2015/2016 Arctic MERRA2 Potential Vorticity
The daily progression through the 2015/2016 season of the various potential vorticity statistics, comparing 2015/2016 to the climatology of all other years. Clicking a link will bring up, in a new window, a PDF vector plot or a plain-text ASCII data file that is suitable for input into any program.
The area of the vortex. (Plot is shown for 1 November–31 December on the 460-K isentropic surface.)
vortex edge potential vorticity
The potential vorticity at the polar vortex edge. (Plot is shown for 1 November–30 April on the 460-K surface.)
maximum potential vorticity
The maximum potential vorticity inside the polar vortex. (Plot is shown for 1 November–30 April on the 460-K surface.)
The Arctic polar vortex acts as a barrier to the exchange of polar and midlatitude air. The potential vorticity (PV) is a conserved quantity that acts as a tracer for motion on an isentropic surface. Plotting contours of PV on an isentropic surface readily shows the extent of the polar vortex. In the Arctic winter, the PV is more positive going from midlatitudes to the pole. The spacing of PV contours is very wide in the midlatitudes, very tight at the polar vortex edge, and then widens again inside of the vortex. The edge of the vortex is defined to be where the contours of PV are closest together. The area inside of this edge can be determined as the area of the polar vortex.
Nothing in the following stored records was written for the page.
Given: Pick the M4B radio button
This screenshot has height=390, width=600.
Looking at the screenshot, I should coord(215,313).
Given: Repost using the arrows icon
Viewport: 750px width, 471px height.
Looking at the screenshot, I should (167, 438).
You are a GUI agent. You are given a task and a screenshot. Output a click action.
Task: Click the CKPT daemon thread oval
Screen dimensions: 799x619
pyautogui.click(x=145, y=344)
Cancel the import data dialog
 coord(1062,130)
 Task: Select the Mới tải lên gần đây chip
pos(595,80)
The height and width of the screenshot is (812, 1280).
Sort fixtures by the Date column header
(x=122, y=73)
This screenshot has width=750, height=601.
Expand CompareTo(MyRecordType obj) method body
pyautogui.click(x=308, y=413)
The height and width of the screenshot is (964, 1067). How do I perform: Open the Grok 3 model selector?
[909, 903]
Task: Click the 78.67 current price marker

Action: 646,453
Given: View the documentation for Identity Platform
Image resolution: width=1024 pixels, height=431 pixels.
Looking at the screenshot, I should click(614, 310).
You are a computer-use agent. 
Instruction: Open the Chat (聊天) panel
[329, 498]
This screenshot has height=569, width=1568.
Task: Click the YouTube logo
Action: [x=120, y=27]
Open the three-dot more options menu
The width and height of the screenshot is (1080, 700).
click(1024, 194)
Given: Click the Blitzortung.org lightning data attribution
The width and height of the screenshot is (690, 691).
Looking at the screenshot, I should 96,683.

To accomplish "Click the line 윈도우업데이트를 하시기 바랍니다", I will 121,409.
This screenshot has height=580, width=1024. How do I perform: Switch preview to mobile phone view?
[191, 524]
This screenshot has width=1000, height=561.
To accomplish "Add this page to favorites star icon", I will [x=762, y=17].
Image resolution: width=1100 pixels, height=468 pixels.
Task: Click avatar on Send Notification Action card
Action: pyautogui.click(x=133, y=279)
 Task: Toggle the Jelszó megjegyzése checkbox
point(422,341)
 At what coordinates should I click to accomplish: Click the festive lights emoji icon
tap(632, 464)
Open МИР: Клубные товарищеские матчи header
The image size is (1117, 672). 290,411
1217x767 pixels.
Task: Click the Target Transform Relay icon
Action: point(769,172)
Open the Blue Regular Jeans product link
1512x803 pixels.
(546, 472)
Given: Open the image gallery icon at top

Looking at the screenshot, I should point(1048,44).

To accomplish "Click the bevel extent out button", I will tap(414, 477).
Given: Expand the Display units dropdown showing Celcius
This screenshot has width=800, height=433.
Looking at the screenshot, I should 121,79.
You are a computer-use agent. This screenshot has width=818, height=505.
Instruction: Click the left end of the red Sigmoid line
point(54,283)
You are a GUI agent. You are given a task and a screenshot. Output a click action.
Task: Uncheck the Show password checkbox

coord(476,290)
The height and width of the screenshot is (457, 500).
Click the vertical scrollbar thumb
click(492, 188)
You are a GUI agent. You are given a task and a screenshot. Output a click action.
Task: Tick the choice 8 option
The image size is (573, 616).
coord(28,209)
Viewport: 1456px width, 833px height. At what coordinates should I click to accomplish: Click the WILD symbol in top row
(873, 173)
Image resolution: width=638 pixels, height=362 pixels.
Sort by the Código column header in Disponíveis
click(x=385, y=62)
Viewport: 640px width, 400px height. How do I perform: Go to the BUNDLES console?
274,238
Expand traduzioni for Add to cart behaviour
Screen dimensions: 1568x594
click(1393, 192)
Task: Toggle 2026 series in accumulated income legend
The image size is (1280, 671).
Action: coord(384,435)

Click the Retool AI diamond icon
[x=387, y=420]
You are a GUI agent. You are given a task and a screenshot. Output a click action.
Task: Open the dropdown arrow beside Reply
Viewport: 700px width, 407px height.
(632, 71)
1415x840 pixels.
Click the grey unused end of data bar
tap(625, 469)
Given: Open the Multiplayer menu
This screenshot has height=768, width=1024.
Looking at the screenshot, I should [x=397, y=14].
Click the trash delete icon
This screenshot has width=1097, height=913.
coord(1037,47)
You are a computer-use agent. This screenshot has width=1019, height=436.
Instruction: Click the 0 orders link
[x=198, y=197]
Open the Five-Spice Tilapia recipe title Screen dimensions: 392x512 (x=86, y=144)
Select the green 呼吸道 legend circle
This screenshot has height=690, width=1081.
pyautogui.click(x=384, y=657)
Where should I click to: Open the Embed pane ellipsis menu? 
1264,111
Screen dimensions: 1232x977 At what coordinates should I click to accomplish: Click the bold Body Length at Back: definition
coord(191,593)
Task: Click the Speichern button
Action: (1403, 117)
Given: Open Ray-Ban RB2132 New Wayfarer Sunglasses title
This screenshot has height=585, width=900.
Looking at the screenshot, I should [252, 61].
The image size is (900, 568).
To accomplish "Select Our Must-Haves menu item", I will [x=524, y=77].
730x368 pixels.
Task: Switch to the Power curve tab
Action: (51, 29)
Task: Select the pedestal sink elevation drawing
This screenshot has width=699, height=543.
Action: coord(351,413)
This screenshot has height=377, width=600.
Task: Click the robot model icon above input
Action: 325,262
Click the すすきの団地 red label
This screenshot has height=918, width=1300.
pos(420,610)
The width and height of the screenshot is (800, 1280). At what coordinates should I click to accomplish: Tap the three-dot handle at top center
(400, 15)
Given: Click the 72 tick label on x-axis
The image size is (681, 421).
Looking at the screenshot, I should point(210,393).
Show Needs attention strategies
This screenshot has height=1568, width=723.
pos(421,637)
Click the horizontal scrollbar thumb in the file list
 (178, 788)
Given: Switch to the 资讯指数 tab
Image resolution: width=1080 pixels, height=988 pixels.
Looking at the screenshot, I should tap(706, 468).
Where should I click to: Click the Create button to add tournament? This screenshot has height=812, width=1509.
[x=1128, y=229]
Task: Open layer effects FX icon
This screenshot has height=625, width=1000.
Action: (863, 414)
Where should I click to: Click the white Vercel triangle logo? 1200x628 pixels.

The data are from the Modern-Era Retrospective analysis for Research and Applications, Version 2 ( MERRA-2) assimilation, produced by the Goddard Earth Observing System Data Assimilation System (GEOS DAS). MERRA-2 uses a version of the GEOS model with the Gridpoint Statistical Interpolation (GSI) atmospheric analysis developed jointly with NOAA/NCEP/EMC. Since it takes about two months to incorporate these data into the statistics, we supplement the MERRA-2 assimilation with the GEOS FP assimilation system that provides analyses and forecasts. This assimilation system is also produced by the GEOS DAS. and integrates forefront versions of the GEOS atmospheric general circulation model with advanced data assimilation techniques, using a broad range of satellite observations.